Alfredo se encontró tiempo después con “el español”, que era el cuidador de autos de Barómetro, y le preguntó por Mateo, que algún grado de simpatía se tenían. Mateo motor había sido asesinado en “la teja”, que es la cárcel en el coa nacional. ¿Será que el criminal toma lúcida conciencia, dimensiona la naturaleza aberrante de su crimen allí en la cárcel, “le cae la teja” como a Newton la manzana, el tejazo? Hago este esfuerzo etimológico para salir de la perplejidad que las redundancias entre palabras y realidad me provocan. No me considero supersticioso, pero todos estos acontecimientos me inclinan hacia las misteriosas epistemologías del pensamiento mágico. El mutismo de Zappa, la inmutabilidad de Barómetro, “la estatua” viajando a la velocidad de la luz, detenido el tiempo, en un bar cuya presión atmosférica hacía la diferencia entre los vivos y los muertos… ideas que se me vienen a la cabeza.
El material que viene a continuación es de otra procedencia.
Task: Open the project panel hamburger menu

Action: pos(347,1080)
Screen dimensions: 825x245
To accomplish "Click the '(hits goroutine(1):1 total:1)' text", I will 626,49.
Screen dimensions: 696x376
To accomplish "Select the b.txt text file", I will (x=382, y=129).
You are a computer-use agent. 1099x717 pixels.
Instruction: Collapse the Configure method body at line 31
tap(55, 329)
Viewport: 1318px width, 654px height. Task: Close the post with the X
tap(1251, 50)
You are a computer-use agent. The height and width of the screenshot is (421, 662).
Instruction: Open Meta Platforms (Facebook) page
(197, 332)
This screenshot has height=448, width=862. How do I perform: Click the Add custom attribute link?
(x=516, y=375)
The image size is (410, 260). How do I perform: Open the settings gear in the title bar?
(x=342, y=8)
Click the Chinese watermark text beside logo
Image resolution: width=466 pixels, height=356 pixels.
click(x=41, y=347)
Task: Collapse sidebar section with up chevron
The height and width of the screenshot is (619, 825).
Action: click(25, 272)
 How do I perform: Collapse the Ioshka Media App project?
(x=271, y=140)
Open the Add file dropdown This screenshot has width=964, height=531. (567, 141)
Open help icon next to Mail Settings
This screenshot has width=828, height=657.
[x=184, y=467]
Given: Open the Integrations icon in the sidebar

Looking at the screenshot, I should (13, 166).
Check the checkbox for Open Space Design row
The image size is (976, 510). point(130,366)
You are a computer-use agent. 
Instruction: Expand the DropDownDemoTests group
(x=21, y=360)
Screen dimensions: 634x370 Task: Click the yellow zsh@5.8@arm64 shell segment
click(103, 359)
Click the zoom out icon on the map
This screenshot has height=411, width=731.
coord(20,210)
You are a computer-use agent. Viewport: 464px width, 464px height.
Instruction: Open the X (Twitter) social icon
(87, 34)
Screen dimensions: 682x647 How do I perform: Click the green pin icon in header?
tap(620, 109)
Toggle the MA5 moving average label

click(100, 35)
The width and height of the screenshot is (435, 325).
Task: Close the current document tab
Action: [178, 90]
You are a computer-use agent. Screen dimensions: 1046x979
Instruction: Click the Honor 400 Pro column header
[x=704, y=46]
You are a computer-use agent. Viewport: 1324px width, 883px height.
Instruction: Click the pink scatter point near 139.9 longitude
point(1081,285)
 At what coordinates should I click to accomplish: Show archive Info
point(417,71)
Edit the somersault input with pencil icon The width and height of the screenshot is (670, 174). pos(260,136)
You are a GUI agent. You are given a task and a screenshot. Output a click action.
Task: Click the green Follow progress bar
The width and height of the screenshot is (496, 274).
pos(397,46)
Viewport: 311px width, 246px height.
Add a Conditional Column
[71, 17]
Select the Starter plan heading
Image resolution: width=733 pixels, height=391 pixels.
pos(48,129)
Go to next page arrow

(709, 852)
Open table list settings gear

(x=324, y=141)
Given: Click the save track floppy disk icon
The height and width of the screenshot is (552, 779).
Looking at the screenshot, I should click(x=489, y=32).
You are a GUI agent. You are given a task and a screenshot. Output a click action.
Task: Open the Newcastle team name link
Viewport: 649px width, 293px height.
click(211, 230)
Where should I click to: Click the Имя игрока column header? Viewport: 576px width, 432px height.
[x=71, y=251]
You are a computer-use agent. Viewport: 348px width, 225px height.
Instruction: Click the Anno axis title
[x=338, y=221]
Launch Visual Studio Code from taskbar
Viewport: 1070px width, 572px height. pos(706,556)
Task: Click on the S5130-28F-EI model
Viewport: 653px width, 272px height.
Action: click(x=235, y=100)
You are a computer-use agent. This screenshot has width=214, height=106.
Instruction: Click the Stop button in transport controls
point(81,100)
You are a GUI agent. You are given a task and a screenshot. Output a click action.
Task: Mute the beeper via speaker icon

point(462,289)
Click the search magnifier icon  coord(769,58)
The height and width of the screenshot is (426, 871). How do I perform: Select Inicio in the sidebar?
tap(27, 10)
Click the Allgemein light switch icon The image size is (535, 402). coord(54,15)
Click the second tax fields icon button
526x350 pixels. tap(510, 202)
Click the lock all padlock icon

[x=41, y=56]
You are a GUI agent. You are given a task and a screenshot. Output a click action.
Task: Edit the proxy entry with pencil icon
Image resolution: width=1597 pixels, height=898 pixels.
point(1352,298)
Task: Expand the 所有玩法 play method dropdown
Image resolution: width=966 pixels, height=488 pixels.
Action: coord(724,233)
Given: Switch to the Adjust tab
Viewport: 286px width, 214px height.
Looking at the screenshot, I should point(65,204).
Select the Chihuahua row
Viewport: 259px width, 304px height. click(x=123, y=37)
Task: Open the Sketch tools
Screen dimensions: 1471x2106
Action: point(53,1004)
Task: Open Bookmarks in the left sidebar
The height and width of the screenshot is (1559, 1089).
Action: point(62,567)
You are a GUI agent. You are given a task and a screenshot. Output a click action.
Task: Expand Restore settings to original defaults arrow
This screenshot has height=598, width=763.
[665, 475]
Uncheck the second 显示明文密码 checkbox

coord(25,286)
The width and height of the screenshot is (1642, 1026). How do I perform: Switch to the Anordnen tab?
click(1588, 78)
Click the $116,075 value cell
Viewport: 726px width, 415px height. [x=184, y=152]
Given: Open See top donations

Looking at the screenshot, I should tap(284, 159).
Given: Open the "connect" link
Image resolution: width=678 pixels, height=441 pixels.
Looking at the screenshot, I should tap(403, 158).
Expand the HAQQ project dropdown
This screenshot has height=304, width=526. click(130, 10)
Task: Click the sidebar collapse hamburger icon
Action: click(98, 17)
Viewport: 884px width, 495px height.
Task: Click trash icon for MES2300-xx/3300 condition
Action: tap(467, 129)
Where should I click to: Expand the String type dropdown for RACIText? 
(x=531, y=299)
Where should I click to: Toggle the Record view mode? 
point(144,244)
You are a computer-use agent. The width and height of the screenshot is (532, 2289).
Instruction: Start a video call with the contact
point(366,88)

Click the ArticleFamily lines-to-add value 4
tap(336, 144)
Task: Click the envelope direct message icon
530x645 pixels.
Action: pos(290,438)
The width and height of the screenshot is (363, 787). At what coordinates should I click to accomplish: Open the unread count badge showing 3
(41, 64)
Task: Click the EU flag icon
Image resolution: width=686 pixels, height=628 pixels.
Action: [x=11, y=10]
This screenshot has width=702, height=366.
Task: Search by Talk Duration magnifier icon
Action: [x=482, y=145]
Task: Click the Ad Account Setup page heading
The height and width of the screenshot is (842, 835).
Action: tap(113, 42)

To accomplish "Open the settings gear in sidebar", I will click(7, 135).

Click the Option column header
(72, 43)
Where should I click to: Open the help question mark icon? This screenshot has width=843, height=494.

El caso es que Mateo había sido abandonado por su familia, y naturalmente sus borracheras se intensificaron, y así como una cosa sigue a la otra, perdió su trabajo de jardinero y sus pocos amigos le dieron la espalda. Y como ya no tenía su Barómetro, comenzó a ir al “Tejazo Bar”. Ya casi al cierre permanecía inmóvil, más bien depositado en la barra. Cuando el mozo lo fue a despertar pidió la última cerveza y el mozo se la negó. Después de un regateo tedioso, Mateo, perdió el control y le dio tal golpe con la jarra al mozo, que el desdichado no se dio cuenta cuando, sin quererlo ni buscarlo, navegaba rumbo al Hades por las oscuras aguas del Estigia. Tampoco Mateo se había dado cuenta de que le había “caído la teja” cuando personal de Carabineros se lo llevaba esposado hacia el que sería su encierro fatal.

¿Qué diablos pasaría por la cabeza de tan bondadoso y noble ser como para reaccionar con tan intempestiva virulencia, si el pobre no mataba una mosca? Permanecerá un misterio… quizás Zappa tenga la respuesta.